*DOCUMENT EXTRACT*.
╔══

Democratic presidential candidate Joe Biden’s campaign has expended much effort reaching out to Muslim Americans, many of whom are of Arab origin. He has brought on board a senior advisor for “Muslim engagement”, and his campaign website has a dedicated “agenda for Muslim-American communities” page.
In July, Biden spoke virtually at the Mission Muslim Votes Summit held by the Muslims advocacy group Emgage Action. Organisers say that more than 3,000 people RSVPed for the event, and that it was the first time a presidential candidate directly addressed Muslim Americans.
'In the past, America caused a lot of problems in the Arab world'
At the summit, Biden said: “If I have the honour of being president, I will end the Muslim ban on day one.”
The so-called Muslim ban was introduced by a series of presidential executive orders in 2017. It saw citizens of a number of countries, including seven Muslim-majority states – five that are Arab states (Iraq was later removed) – banned or severely restricted from receiving a variety of visas to enter the US.
Separately, refugee numbers have tumbled under the Trump administration. The refugee cap was cut to 18,000 in the 2020 fiscal year that ended on September 30th, and only 11,814 refugees had been resettled by that, according to government figures. The cap was 67,000 fewer than in the last year of the Obama administration.
Stepping up deportations
On top of the travel ban and restriction on refugee resettlements, immigration officials under the Trump administration have stepped up efforts to deport immigrants who have committed criminal acts. The case of Detroit native Jimmy Aldaoud, who was born in Greece to Iraqi parents, has struck many in the Arab community.
An Iraqi national who had lived legally in the US from the age of six months, he was deported to Iraq in 2019. Aldaouad, who had bipolar disorder and schizophrenia and had been in and out of jail, was last arrested on a larceny charge.
Having never set foot in Iraq before and speaking no Arabic, Aldaoud is reported to have been unable to find insulin to treat his diabetes and was found dead in Baghdad two months after his deportation. His body was returned to Michigan and buried in Sterling Heights.
The case – one of about 350 involving Iraqi nationals from around America being rounded up and deported last year – has roiled many among the Arab community in Dearborn including Tlaib, who is is up for election next month.

╚══

Pixel coordinate grounding data
╔══

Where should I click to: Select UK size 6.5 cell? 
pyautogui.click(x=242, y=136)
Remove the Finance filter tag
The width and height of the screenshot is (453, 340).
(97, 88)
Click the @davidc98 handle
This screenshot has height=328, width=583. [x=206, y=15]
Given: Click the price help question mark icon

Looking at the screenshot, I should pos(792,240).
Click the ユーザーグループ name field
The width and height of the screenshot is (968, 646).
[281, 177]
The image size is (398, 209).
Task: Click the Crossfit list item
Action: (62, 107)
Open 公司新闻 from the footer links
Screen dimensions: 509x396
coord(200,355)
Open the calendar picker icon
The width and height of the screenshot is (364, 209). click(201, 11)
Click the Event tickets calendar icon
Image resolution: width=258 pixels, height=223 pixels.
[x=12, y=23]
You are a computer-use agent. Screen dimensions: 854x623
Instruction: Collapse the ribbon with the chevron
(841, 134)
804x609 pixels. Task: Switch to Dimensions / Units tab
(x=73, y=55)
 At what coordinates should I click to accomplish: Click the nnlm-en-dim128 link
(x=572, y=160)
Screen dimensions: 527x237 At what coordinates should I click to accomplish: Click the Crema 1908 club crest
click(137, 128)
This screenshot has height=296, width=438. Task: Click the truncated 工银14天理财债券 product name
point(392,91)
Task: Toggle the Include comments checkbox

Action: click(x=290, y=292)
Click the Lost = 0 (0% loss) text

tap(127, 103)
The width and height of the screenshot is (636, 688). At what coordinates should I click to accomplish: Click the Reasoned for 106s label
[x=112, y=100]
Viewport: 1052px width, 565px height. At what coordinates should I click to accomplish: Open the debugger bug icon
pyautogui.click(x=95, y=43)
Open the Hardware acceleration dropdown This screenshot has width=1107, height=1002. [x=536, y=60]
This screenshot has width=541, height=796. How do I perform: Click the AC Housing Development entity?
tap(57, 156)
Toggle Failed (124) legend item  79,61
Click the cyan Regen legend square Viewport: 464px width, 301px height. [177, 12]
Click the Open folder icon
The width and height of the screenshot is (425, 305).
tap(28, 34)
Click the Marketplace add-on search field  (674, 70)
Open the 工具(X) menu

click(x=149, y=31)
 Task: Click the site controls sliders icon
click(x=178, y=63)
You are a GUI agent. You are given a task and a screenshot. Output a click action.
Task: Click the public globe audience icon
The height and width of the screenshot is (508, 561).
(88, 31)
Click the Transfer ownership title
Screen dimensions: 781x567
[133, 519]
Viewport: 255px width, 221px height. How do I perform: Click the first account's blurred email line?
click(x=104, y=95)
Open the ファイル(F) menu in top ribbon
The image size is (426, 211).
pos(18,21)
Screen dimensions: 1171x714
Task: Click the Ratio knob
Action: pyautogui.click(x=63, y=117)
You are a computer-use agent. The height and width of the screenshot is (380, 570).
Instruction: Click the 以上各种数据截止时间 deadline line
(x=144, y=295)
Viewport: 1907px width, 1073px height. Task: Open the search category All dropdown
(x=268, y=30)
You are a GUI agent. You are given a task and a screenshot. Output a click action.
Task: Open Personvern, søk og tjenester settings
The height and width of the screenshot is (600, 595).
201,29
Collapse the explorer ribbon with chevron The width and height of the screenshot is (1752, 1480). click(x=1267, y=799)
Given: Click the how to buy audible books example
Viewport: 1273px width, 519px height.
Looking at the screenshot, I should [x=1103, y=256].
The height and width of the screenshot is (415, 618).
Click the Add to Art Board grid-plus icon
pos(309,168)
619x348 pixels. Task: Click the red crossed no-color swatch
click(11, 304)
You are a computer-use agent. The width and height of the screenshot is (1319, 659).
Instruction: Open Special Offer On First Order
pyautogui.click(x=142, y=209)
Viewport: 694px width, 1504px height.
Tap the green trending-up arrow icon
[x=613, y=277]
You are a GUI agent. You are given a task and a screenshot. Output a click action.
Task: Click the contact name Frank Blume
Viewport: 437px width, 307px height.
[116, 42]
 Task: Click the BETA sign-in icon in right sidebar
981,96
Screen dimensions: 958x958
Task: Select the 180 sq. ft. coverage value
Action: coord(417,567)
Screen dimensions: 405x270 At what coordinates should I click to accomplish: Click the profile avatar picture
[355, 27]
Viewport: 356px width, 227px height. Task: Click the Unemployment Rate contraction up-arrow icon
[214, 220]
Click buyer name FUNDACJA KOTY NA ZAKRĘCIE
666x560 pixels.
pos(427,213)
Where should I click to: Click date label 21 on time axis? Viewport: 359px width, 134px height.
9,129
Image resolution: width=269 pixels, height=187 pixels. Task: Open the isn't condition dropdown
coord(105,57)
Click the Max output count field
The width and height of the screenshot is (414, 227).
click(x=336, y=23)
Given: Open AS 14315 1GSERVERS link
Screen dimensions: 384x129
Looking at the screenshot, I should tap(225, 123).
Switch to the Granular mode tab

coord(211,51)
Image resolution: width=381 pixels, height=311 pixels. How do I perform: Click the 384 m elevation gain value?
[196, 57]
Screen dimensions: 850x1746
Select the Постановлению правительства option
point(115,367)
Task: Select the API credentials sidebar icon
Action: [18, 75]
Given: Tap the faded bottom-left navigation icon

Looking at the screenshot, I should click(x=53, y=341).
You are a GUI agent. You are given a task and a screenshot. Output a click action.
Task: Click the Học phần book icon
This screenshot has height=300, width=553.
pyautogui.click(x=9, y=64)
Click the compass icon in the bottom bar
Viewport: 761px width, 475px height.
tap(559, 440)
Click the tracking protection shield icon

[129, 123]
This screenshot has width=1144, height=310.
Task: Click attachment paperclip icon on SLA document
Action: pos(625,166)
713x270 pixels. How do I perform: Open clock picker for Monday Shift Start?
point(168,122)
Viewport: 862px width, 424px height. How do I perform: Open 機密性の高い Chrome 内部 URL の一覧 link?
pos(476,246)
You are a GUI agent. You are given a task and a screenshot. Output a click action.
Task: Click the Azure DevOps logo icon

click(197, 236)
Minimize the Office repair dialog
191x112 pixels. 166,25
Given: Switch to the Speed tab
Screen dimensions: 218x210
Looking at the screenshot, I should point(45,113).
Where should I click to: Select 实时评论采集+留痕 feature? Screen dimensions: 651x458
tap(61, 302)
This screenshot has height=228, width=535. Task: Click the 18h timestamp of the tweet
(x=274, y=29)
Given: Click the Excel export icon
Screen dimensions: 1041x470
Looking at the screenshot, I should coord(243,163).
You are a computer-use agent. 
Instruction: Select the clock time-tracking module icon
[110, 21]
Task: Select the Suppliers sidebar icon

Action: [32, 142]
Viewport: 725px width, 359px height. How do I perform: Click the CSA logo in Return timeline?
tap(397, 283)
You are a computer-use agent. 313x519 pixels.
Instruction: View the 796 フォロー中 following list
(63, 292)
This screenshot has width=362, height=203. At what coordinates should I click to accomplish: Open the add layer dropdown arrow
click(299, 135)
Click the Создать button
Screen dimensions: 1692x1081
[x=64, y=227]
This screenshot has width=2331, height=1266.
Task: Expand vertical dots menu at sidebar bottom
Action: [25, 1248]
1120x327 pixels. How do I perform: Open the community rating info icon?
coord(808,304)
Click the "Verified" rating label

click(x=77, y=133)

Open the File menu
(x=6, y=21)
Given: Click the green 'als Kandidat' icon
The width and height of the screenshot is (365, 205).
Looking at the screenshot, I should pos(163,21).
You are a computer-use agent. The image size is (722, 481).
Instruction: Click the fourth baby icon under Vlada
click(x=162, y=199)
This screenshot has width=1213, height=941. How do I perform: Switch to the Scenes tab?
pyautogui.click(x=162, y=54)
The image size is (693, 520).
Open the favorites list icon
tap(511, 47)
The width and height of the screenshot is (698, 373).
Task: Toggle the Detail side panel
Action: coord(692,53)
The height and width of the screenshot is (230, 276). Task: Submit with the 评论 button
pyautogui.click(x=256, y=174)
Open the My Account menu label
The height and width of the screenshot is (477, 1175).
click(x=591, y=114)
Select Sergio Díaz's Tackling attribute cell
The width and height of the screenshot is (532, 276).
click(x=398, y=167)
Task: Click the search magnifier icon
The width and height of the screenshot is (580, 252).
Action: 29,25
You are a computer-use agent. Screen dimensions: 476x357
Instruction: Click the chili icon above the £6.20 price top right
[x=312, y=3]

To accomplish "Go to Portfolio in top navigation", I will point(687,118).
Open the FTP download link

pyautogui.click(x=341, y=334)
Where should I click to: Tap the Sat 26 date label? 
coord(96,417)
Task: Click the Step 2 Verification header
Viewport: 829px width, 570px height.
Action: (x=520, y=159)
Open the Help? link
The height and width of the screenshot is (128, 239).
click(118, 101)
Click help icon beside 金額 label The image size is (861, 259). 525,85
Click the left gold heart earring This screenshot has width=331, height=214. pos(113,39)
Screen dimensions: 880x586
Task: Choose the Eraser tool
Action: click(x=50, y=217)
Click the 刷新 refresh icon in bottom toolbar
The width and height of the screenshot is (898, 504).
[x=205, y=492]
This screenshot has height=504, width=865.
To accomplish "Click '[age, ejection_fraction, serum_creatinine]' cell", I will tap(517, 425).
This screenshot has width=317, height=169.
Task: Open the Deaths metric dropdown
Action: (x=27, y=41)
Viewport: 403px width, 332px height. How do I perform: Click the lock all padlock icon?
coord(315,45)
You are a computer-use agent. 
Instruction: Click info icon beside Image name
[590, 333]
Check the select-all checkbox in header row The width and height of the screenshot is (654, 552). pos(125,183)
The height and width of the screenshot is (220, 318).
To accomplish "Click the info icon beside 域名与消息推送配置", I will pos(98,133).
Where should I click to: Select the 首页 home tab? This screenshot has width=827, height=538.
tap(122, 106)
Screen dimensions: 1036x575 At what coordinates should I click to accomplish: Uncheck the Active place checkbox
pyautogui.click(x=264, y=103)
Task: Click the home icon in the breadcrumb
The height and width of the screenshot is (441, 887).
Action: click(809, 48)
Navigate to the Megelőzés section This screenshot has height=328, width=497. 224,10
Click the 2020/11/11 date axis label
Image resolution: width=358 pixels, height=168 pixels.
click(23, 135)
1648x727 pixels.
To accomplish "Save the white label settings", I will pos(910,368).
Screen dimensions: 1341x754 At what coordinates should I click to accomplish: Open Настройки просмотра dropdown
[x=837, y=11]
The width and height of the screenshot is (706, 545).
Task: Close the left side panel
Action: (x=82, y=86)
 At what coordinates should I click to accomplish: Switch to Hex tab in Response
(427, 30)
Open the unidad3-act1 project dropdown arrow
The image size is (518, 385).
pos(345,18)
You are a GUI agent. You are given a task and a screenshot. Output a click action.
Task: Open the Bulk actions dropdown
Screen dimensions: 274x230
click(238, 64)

╚══

*USING THE INFORMATION*.
[1] Repeat the wording of the article on Biden's outreach to Muslim Americans between "Separately, refugee numbers" and "the Obama administration.", inclusive.
[2] Name every city mentioned in the article on Biden's outreach to Muslim Americans.
[3] Go on with the article on Biden's outreach to Muslim Americans, starting after its final sentence.
The records were drawn from a separate source and are unrelated to the article on Biden's outreach to Muslim Americans.

*ANSWERS IN ORDER*.
[1]
Separately, refugee numbers have tumbled under the Trump administration. The refugee cap was cut to 18,000 in the 2020 fiscal year that ended on September 30th, and only 11,814 refugees had been resettled by that, according to government figures. The cap was 67,000 fewer than in the last year of the Obama administration.

[2] Detroit, Baghdad, Sterling Heights, Dearborn

[3]
However, not all Arab Americans are likely to back Biden. Many, especially the almost 2 million-strong Arab Christian community, could lean towards Trump due, in part, to his verbal promises to help Christians in Iraq. At a rally outside Detroit last January, the president singled out the community for praise. He said he would keep Michigan’s “wonderful Iraqi Christians”, referring to the threat of deportation facing hundreds of Christian immigrants from Iraq.
For Abu Steif, who came to Michigan from Mosul in 2013, public comments like this mean a lot. A member of the Chaldean Catholic community, he runs a restaurant in the Sterling Heights district north of Detroit. He left the northern Iraqi city just months before it fell to Islamic State insurgents.
"Donald Trump! " he exclaims, and is echoed by his co-workers within earshot, when asked who he would vote for on November 3rd. "He doesn't like war; he doesn't like interfering in other countries. In the past, America caused a lot of problems in the Arab world."
Deportations aren't the only issue of concern among Detroit's Arabs this election season. The pandemic has hit Dearborn's large restaurant scene hard. In-house dining was banned by Michigan's Democratic governor, Gretchen Whitmer, in March and though that has since been lifted, business has yet to recover.
Ahmad Chebbani of the chamber of commerce estimates that about 40 per cent of businesses have closed, with those owned by new immigrants suffering most.
“There’s a concentration [of closures] in the services industry,” he says. “Some may never come back.”